In this study, lymphatic vessel invasion (LVI) of the tumor was not associated with either overall survival rates or disease-free survival in multivariate analysis, but was weakly correlated with axillary LNM. This discrepancy could be explained in several ways. Firstly, the histopathological detection of LVI may have under-represented the true number of involved lymphatic vessels after the selection of tumor tissue regions. Secondly, the involvement of lymphatic vessels by tumor does not necessarily mean that lymph nodes have been affected, which may result in some of patients classified as having LVI, but with a lower TNM score than those with proven lymph node involvement. Consequently, LVI could be perceived as a less accurate marker of prognosis than lymph node involvement and TNM stage, which is borne out in our results, as it does not reflect the degree of distant spread. The latter may be dependent on the ability of tumor cells to migrate, and would therefore mean that LVI was not a direct marker of survival. It is however an interesting parameter that should be taken into account in the grading of tumors.

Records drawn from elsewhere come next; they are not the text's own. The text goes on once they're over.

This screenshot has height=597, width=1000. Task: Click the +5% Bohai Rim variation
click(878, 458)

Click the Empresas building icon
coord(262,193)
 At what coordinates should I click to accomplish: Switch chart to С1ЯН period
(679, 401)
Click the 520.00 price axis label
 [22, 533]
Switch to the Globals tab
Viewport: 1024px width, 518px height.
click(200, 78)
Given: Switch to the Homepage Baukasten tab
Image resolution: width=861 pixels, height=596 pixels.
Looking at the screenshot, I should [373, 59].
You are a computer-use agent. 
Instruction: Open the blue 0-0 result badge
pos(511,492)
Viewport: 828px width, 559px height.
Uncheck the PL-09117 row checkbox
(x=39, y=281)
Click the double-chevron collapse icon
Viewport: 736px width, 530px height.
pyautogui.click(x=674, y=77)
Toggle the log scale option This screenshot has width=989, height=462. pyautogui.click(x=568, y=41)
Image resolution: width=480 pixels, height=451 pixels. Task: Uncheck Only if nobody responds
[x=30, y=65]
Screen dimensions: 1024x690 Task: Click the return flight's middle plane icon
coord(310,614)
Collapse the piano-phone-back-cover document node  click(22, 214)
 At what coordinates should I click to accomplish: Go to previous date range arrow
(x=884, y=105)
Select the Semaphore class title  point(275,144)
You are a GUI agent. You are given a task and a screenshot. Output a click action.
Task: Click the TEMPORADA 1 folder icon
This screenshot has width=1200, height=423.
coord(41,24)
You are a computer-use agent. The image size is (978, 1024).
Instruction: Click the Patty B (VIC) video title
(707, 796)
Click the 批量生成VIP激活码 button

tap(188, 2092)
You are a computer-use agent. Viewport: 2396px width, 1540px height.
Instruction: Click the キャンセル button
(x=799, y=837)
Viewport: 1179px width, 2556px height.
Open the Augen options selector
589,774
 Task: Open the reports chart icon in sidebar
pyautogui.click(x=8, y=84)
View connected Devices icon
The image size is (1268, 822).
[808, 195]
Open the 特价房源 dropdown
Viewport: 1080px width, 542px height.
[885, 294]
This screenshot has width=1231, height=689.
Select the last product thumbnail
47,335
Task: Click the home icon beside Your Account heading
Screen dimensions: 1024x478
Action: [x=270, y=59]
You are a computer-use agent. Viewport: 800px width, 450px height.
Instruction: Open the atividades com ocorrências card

In summary, our results suggest that high levels of VEGF-C/D expression by breast tumor cells may induce lymphangiogenesis in the peritumoral region and contribute to a high peritumoral LVD, leading to increased aggressiveness, lymphatic invasion, metastatic spread and a poorer prognosis. Inhibiting the expression, or blocking the function, of VEGF-C/D to control peritumoral lymphangiogenesis is expected to lead to the development of novel therapeutic strategies for the treatment and management of breast cancer; however, further characterization of the molecular mechanisms which regulate lymphangiogenesis is still required.

Conclusions

The present study demonstrated that VEGF-C/D expression were significantly higher in breast cancer. The expression of these factors was significantly associated with peritumoral LVD, but not intratumoral LVD. And peritumoral LVD was significantly associated with lymph node metastasis, lymphatic vessel invasion and late TNM stage. However no such relationship was found with intratumoral LVD. Moreover, peritumoral LVD was an independent risk factor for axillary lymph node metastasis, overall survival and disease-free survival. Inhibiting the expression of VEGF-C/D to control peritumoral lymphangiogenesis is expected to lead to the development of novel therapeutic strategies for breast cancer.